There are basically two kinds of crop insurance in the market: the crop-yield insurance and the crop-revenue insurance. How are these two types of crop insurance different?
Agricultural Insurance is what makes most farmers successful these days. It is an insurance taken to protect crops against natural disasters and against the price fluctuations. Crop Insurance gives farmers the surety that in the case of a calamity they can continue to farm and plant their crops for the next growing season.
Main classes in agricultural insurance
There are two main classes of crop-yield insurance. The first one is crop-hail insurance which is purchased from private insurance companies. The other class is the multi-peril crop insurance (MPCI) which protects the farmer against floods, drought, insects, plant disease and so on.

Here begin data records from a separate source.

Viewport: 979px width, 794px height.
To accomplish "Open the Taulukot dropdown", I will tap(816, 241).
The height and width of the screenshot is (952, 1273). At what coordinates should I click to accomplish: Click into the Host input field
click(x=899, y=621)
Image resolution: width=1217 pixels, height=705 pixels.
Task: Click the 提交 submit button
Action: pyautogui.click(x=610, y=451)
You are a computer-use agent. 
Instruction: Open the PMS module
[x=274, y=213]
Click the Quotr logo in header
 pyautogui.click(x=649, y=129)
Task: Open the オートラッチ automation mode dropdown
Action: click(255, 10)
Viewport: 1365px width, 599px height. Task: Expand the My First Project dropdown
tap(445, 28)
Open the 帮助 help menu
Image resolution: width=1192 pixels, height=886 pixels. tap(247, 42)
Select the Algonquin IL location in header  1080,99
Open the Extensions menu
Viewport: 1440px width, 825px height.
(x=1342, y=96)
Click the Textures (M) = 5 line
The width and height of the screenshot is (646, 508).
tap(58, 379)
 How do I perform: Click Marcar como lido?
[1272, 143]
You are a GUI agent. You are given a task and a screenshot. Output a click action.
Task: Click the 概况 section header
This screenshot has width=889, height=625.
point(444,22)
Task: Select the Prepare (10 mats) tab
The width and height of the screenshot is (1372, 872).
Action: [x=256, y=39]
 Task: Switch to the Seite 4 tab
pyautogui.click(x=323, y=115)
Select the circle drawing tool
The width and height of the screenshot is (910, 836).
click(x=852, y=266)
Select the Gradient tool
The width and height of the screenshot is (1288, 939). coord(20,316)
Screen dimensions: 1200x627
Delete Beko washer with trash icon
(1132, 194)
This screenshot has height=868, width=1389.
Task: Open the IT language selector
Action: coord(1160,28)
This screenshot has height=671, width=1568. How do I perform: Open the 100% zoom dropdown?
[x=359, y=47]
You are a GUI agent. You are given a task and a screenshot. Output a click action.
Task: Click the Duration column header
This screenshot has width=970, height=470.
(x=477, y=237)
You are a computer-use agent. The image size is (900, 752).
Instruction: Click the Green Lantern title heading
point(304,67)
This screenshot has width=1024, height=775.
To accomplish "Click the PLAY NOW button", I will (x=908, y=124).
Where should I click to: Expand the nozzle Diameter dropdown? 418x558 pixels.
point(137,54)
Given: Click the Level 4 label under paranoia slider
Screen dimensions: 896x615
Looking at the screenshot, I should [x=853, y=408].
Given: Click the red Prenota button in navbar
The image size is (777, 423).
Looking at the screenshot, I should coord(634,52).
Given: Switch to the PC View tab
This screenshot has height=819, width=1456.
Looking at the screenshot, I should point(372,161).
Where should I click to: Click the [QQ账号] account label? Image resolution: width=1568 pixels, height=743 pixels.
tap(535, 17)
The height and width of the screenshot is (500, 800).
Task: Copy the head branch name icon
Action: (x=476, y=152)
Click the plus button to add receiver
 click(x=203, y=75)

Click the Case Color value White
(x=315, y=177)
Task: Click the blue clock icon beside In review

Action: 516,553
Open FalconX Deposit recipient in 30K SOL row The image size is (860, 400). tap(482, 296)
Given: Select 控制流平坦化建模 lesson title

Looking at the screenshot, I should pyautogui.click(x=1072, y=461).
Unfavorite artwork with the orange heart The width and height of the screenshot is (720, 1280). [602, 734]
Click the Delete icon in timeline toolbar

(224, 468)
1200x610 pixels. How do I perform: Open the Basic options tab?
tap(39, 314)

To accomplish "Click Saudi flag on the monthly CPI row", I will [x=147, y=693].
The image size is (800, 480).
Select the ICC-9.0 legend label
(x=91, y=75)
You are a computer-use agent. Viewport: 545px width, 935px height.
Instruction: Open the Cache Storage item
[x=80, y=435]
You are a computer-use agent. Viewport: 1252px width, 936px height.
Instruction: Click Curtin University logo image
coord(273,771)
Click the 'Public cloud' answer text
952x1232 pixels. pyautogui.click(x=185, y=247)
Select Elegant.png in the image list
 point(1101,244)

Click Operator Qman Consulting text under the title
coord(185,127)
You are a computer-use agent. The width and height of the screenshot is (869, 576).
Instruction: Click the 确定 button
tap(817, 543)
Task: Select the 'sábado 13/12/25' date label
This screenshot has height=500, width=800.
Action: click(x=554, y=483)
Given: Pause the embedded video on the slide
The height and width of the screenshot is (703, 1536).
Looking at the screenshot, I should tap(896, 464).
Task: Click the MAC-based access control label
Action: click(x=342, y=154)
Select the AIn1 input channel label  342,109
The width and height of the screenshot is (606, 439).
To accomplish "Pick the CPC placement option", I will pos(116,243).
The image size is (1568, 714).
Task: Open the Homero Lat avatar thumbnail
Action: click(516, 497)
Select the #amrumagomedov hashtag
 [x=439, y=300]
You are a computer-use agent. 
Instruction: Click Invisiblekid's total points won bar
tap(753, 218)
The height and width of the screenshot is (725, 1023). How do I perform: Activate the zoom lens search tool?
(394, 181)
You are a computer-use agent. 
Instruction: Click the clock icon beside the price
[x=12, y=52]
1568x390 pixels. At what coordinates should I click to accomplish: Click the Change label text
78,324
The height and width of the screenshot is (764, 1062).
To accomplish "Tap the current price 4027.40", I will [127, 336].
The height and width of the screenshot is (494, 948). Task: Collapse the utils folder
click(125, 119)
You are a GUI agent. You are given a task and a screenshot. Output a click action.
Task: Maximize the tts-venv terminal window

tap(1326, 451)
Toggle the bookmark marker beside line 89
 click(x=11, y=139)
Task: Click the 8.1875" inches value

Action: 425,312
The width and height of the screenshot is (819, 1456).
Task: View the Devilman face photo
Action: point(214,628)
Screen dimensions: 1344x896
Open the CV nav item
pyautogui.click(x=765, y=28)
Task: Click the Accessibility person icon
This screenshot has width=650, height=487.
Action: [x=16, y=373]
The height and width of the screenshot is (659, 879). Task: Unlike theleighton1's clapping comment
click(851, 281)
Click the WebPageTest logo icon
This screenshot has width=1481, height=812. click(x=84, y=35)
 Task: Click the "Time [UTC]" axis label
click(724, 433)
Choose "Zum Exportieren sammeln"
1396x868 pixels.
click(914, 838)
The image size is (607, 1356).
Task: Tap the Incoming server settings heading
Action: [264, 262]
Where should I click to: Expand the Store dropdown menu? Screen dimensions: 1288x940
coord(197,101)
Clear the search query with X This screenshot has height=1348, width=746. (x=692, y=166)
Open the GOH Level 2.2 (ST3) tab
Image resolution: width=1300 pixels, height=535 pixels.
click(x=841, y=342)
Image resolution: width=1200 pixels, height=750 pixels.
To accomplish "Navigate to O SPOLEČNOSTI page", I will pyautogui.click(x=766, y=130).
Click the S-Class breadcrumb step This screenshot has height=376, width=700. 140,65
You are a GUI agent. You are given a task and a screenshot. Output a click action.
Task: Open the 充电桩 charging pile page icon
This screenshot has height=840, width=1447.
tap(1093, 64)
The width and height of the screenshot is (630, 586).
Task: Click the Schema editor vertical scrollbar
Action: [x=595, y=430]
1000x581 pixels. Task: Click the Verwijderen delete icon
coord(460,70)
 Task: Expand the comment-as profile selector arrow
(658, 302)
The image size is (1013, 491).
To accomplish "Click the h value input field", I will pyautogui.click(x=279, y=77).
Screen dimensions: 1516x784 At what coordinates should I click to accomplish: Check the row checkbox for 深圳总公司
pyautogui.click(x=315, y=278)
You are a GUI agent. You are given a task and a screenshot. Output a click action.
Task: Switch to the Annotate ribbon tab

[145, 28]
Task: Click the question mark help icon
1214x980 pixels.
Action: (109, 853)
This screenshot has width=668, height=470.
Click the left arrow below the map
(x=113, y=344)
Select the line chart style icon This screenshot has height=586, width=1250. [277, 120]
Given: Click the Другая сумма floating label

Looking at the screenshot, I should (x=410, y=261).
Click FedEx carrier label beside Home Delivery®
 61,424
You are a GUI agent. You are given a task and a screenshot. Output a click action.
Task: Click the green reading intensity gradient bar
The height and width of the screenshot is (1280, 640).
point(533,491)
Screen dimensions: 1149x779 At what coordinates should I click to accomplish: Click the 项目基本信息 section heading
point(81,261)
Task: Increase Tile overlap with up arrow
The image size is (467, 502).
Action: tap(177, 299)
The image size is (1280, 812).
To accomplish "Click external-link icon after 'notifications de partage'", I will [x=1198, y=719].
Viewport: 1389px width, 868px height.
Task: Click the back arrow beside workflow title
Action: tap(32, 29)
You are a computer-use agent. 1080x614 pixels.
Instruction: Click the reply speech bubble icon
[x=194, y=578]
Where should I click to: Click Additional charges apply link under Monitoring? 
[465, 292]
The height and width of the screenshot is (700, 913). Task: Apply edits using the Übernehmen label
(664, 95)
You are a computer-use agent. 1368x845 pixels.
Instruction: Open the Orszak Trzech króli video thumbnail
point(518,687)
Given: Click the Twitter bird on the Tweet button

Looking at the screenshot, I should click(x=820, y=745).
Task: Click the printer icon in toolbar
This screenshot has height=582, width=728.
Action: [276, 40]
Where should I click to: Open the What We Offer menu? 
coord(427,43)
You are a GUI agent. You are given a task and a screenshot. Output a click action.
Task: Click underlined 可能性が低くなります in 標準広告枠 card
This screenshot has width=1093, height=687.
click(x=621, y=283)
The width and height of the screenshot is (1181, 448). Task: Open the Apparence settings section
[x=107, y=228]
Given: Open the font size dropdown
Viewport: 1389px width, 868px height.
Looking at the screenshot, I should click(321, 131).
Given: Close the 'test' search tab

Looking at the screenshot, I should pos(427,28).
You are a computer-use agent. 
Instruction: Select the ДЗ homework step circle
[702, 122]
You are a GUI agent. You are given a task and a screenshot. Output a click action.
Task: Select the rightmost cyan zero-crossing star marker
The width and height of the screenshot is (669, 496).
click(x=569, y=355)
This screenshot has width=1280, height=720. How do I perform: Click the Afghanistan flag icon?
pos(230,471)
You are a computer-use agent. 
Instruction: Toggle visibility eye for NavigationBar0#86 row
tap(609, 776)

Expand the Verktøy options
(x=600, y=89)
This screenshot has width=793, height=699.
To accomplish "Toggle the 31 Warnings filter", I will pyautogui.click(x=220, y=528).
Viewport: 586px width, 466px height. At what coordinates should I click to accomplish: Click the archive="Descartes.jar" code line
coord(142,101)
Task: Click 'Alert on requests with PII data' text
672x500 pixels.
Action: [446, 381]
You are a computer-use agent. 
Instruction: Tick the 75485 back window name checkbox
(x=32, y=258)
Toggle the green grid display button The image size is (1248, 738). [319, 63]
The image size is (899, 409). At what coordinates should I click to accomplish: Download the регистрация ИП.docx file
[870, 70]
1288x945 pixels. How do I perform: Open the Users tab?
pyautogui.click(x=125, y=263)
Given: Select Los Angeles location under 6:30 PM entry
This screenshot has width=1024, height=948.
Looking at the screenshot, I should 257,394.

Crop-revenue insurance has the features of both crop-yield insurance and price insurance. This crop insurance policy would pay an indemnity if the actual yield and the cash settlement price in the futures market are lower than the guarantee. It basically covers the decline in prices during the growing season but it does not cover the declines from one season to another.
Though farmer's operations may vary, most farm programmes are similar. Crop insurance will help the farmer to customise this operation to cover losses, different yielding patterns and risk.
Farmers can also use crop insurance as collateral for further loans to increase production capacity. Since the crop insurance programme is designed according to the needs of the farmers, the farmer has to take the responsibility for various risk management measures. This ensures that farmers meet the requirements of farming standards as this is necessary to be eligible for payments in case of loss.
Crop insurance subsidies
Crop insurance give the farmer the financial back-up required for agricultural marketing. When yields drop, crop-revenue insurance products are available which will enable the farmer to deal with the forward contracts and with the futures and options positions.
Farmers often get their crop insurance indemnities at a time when the loss occurs. For instance, the payment could come before harvest in case of prevented planting and replant payment or it could come after harvest if there is a reduction in the yield or revenue.
Crop insurance is often related to loss caused by price fluctuations or natural disaster. Crop insurance premium subsidies and indemnities are not limited, nor are there income caps to purchase crop insurance. Agricultural producers must share in the program cost in order to receive crop insurance. Though crop insurance is subsidized in part by the federal government, the contributions from the producer reduce the costs to the taxpayers.
In many countries, especially the US, the crop insurance products can be tailored to the needs of the farmers without it going through a lengthy legislative session.
Crop insurance companies
There are several companies offering agricultural insurance. The best way to get a good deal is to get quotes from each of them and compare. The differences you'll find make it worth spending time comparing insurance providers.